▶ [Saved entries]
⟨
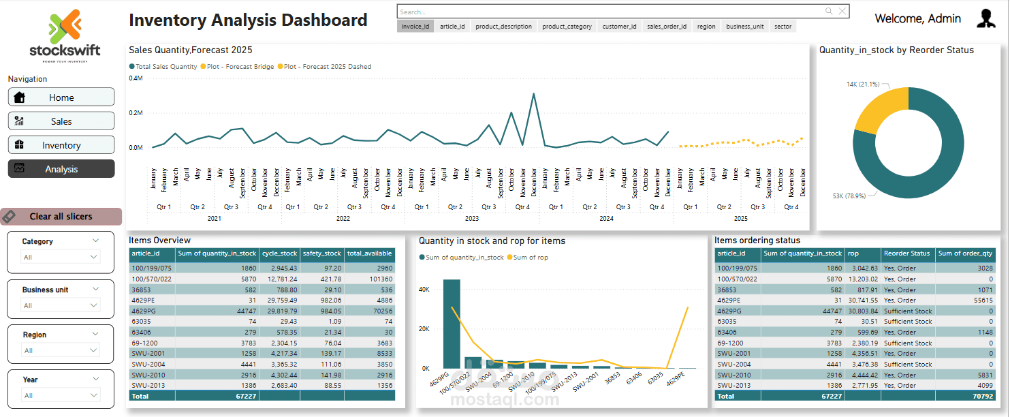
Task: Go to the Inventory page
Action: pos(61,145)
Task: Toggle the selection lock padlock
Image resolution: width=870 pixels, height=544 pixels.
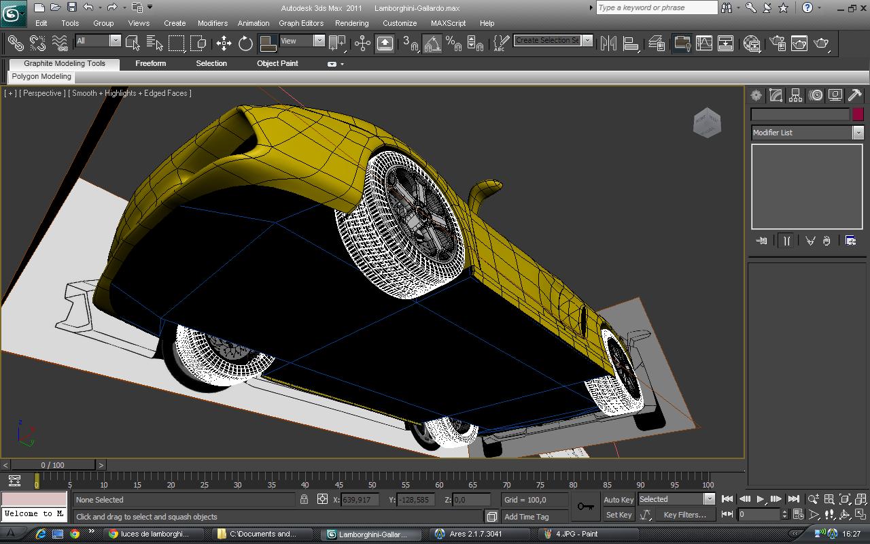Action: [x=304, y=500]
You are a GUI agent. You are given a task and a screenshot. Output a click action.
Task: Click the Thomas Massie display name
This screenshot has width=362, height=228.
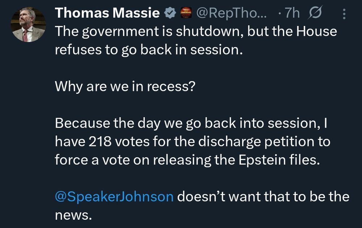click(x=108, y=13)
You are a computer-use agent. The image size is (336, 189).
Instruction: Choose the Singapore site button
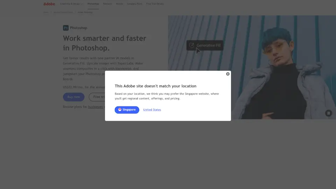[x=127, y=110]
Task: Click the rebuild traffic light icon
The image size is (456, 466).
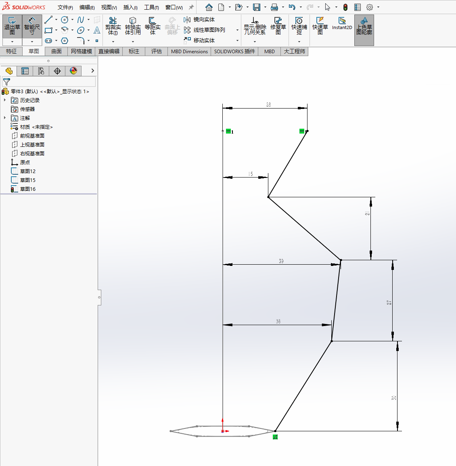Action: click(345, 7)
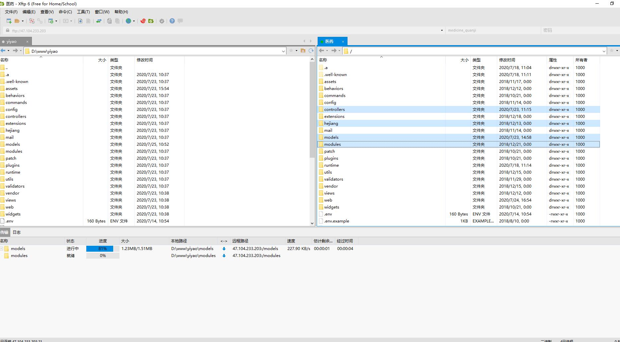Click the red Xshell swirl icon
The width and height of the screenshot is (620, 342).
[x=143, y=21]
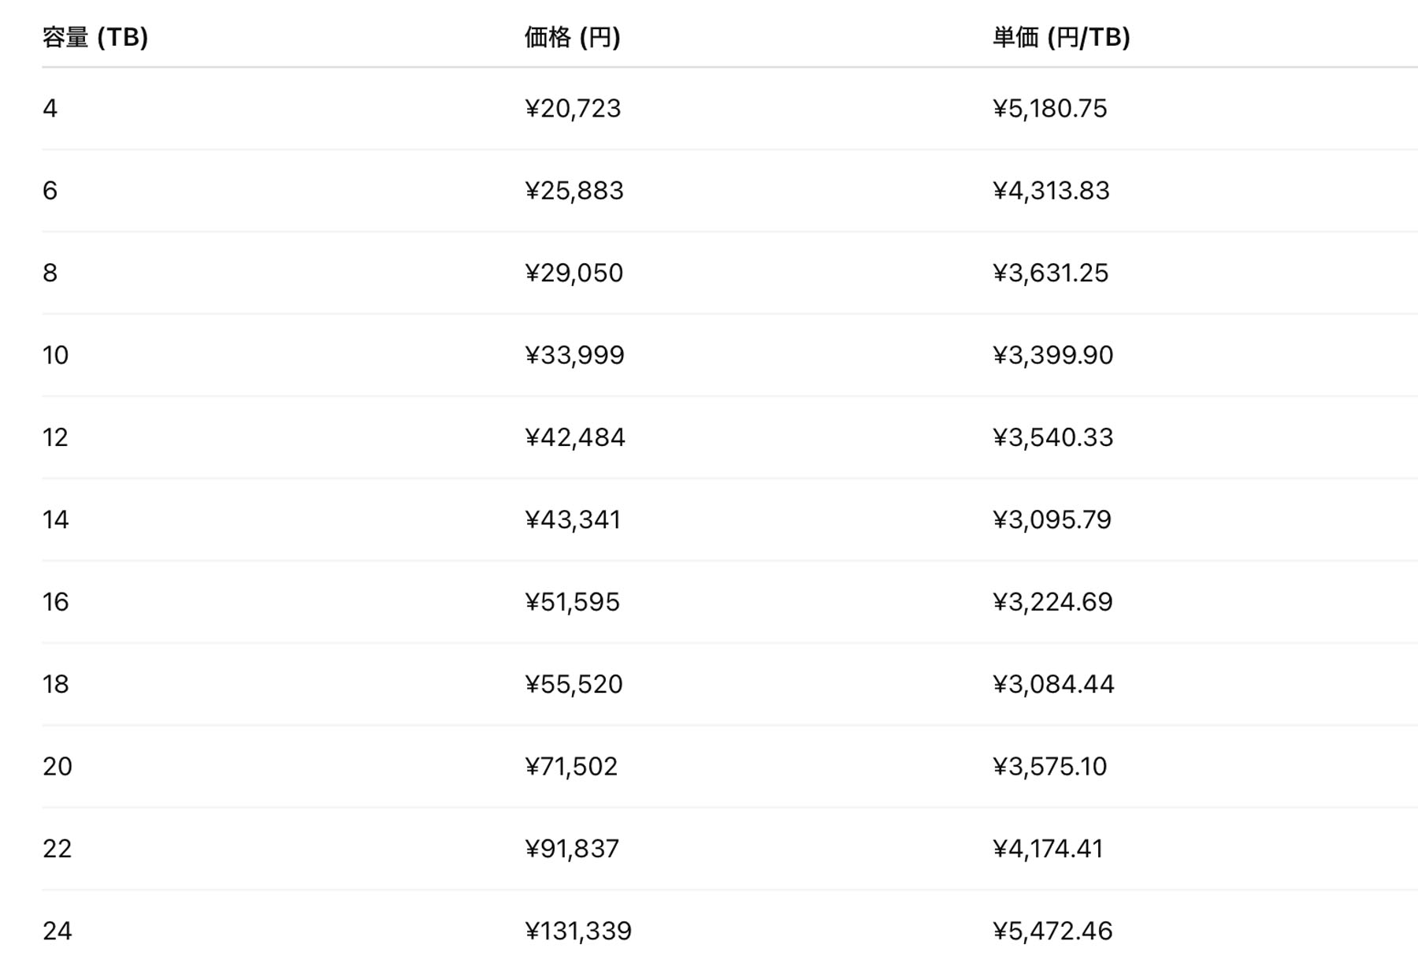Click the 単価 (円/TB) column header

1060,37
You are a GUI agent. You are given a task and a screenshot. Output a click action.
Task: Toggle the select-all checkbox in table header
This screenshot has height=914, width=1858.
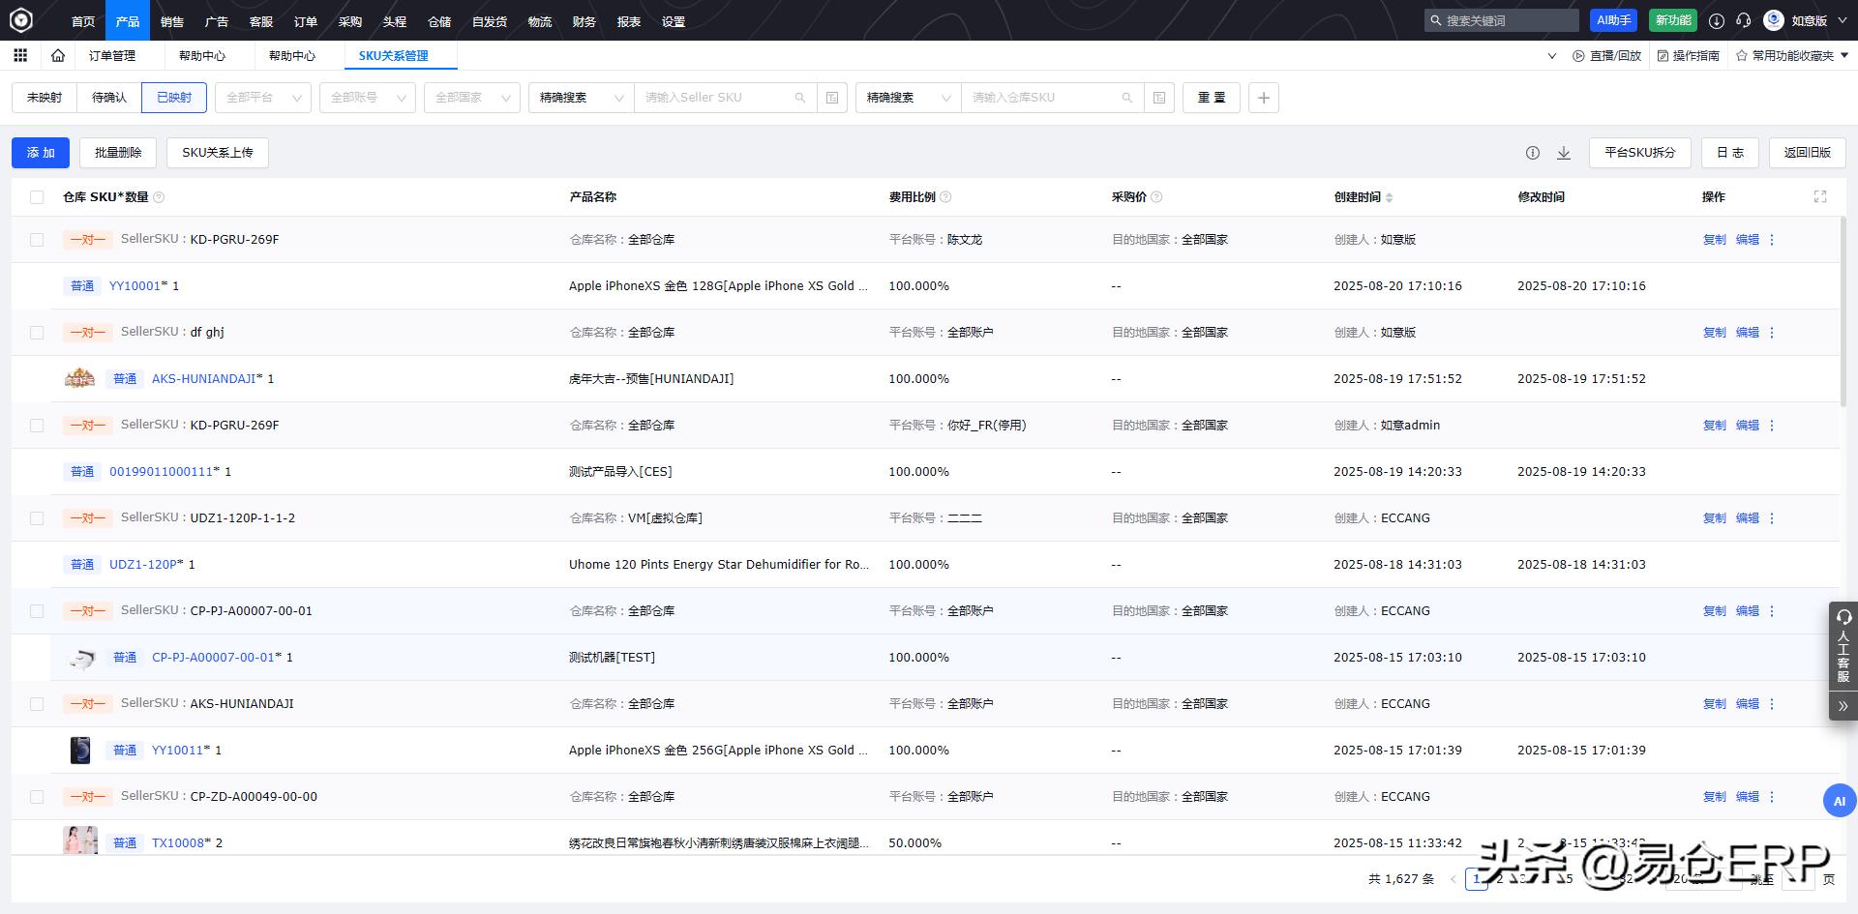click(x=37, y=197)
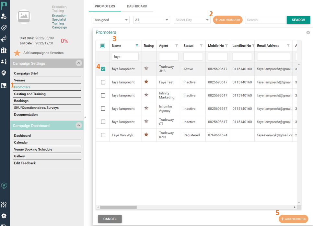This screenshot has width=313, height=226.
Task: Switch to the DASHBOARD tab
Action: pos(137,6)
⟩
▶ [Activity] Nothing but the lines from the one containing "Instruction: Choose the Singapore site button" through the end of the entries should be written out, exactly and without pictures.

▶ [Written answer]
Instruction: Choose the Singapore site button
[x=127, y=110]
Task: Click the rebuild traffic light icon
The image size is (456, 466).
Action: click(345, 7)
Click the red Xshell swirl icon
The width and height of the screenshot is (620, 342).
[x=143, y=21]
Click the 単価 (円/TB) column header

1060,37
You are a GUI agent. You are given a task and a screenshot. Output a click action.
Task: Toggle the select-all checkbox in table header
This screenshot has height=914, width=1858.
click(x=37, y=197)
This screenshot has width=313, height=226.
Task: Switch to the DASHBOARD tab
Action: pos(137,6)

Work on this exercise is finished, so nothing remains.